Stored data
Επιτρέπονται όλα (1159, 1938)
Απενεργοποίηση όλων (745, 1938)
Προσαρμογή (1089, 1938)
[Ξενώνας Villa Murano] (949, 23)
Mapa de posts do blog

• [EXERCISE]: Line by line, retype all of the entries.

• [OUTPUT OF THE TASK]:
Επιτρέπονται όλα (1159, 1938)
Απενεργοποίηση όλων (745, 1938)
Προσαρμογή (1089, 1938)
[Ξενώνας Villa Murano] (949, 23)
Mapa de posts do blog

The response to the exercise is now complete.